Scientology deserves all the bad PR By MIKE WILSON

St. Petersburg Times

August 16, 1997

Imagine that you run a resort hotel in a warm, sunny American city. People come to this destination seeking rest, relaxation and, especially, self-improvement. They pay a steep price and expect value for their money.

One day a healthy 36-year-old woman checks in. And a couple of weeks later she checks out.

For good.

How do you explain her death to prospective guests?

This is the problem facing the Church of Scientology, which has a spiritual retreat at the Fort Harrison Hotel in Clearwater. On Dec. 5, 1995, after spending 17 days at the hotel, longtime Scientologist Lisa McPherson was pronounced dead at a New Port Richey hospital. The cause, according to the medical examiner: a blood clot in her lung that was caused by bed rest and severe dehydration.

McPherson, in good physical health when she arrived at the Fort Harrison, was gaunt and covered with bruises when she was carried out, according to the medical examiner.

Her death has caused all kinds of legal problems for Scientology. McPherson's family has sued the church, saying it is responsible. And prosecutors and police are investigating whether anyone should be charged criminally.

For the church, the death of Lisa McPherson is much more than a legal problem. It's a PR problem. Scientologists may regard themselves as worshipers, but they are also customers. And as the church surely knows, it's bad for business when a customer turns up dead.

Scientology -- which suddenly and inexplicably received an IRS tax exemption a few years back -- makes money by charging members thousands of dollars for "auditing," a peculiar form of counseling that is supposed to rid people of "engrams," or lingering psychic injuries. Some church members eventually "go clear"; others just go broke.

"Make money. Make more money.
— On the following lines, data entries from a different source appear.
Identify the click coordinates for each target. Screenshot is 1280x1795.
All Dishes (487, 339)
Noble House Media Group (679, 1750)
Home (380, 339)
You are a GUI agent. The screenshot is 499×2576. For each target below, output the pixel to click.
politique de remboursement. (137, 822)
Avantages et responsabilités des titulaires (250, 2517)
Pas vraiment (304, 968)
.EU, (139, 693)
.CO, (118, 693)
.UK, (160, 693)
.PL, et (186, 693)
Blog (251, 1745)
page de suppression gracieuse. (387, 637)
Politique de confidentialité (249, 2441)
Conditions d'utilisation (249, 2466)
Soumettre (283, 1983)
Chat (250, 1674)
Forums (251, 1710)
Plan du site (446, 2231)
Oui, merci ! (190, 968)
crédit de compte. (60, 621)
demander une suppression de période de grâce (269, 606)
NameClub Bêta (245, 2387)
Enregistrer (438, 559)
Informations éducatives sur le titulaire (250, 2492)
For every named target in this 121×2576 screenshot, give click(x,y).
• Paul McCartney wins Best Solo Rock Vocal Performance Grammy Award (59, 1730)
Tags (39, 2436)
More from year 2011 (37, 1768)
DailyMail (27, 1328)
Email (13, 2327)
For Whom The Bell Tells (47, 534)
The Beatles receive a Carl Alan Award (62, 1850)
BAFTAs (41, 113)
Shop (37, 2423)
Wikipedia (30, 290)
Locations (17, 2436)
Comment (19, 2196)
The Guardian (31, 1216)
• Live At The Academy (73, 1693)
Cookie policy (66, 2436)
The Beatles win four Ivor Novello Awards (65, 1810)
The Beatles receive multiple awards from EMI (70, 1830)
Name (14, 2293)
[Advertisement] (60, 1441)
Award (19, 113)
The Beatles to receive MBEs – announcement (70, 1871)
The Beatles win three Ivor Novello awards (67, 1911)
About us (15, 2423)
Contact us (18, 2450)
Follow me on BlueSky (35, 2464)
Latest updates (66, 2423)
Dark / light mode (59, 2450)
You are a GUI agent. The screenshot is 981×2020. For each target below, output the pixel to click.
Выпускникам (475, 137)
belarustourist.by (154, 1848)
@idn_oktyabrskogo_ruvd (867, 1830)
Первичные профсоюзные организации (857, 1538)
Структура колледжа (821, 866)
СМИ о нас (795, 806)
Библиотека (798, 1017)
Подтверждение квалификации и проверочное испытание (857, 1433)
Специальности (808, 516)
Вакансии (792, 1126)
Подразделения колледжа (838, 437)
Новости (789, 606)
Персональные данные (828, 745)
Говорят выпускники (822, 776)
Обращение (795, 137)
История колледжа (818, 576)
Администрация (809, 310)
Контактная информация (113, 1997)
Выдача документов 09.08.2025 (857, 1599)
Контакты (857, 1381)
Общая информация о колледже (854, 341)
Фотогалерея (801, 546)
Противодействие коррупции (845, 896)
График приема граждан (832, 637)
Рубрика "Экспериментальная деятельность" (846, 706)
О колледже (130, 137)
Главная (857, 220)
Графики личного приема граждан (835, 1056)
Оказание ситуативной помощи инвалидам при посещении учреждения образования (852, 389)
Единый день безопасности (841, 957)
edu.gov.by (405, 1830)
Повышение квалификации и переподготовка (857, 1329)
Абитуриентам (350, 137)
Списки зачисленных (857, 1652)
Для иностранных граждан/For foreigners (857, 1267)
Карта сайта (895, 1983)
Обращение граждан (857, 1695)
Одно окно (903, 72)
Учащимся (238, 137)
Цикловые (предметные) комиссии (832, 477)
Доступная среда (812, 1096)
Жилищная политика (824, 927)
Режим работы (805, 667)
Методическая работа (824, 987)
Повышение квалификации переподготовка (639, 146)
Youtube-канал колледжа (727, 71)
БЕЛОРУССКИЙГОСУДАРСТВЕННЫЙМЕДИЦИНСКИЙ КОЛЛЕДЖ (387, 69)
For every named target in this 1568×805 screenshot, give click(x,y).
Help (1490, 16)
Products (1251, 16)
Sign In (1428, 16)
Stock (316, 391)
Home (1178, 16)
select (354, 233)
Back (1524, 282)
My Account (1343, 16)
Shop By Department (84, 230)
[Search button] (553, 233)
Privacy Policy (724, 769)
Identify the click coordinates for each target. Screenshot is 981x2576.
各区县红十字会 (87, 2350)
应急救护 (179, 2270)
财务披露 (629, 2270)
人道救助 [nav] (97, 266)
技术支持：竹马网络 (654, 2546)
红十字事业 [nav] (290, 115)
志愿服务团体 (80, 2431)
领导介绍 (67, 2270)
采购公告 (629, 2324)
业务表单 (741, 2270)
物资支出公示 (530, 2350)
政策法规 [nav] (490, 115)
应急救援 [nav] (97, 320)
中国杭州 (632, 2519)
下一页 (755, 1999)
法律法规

Make others produce so as to make money," Scientology founder L. Ron Hubbard once wrote. "However you get them in or why, just do it."

McPherson -- a good customer who spent tens of thousands of dollars each year on Scientology services -- lived her last days under strange and sad circumstances. After a minor traffic accident, she apparently became mentally unstable and took off her clothes. She was taken to a hospital but left with fellow Scientologists who promised they would take care of her.

She didn't get any psychiatric help because Scientologists are opposed to psychiatry. The church says psychiatry harms people through electroshock therapy and psychotropic drugs. It is also a fact that Scientology competes directly with psychiatry for customers.

McPherson checked into the Fort Harrison "to rest and think and get her strength back," said Elliot Abelson, an attorney for the church.

She apparently didn't do any of those things. Two days into her stay, a Scientology staffer made this note: "She has difficulty even to swallow a bit of water."

McPherson began suffering psychotic episodes. (Or maybe she just wasn't "clear.") She soiled herself, broke a glass in the bathroom, punched and scratched people, and jumped off the bed and hit her head, according to staff notes. Her weight, which a paramedic estimated at 155 pounds before she checked in, slipped to 108 at her death.

The Scientologists who looked after the desperately ill woman included staff librarians, a file clerk, a secretary and a director of personnel. Finally, on Day 17, the staffers decided to take her to a hospital. But by then she was so sick that even the finest librarians and file clerks couldn't have saved her.

McPherson's helpers -- actually, her pallbearers -- drove past closer hospitals to take her to one where a Scientologist was on staff.

"On the way to the hospital, Lisa's breathing became labored and then got fainter and fainter just before they arrived," according to staff member Paul Greenwood.

Lisa McPherson was DOA.

Yes, it's quite a hotel, the Fort Harrison. Librarians are on call and other staffers are always eager to serve you (as they served McPherson) by jamming herbs and mashed bananas into your mouth and pinching your nostrils shut until you swallow.

And should the Scientologists figure out that you need medical help, they will carry your limp body to a van and take you to a doctor who knows a corpse when he sees one.

There's no word on whether this sickening story has affected bookings from other customers at the Fort Harrison, but this much is clear: The Church of Scientology won't be getting any more money from Lisa McPherson.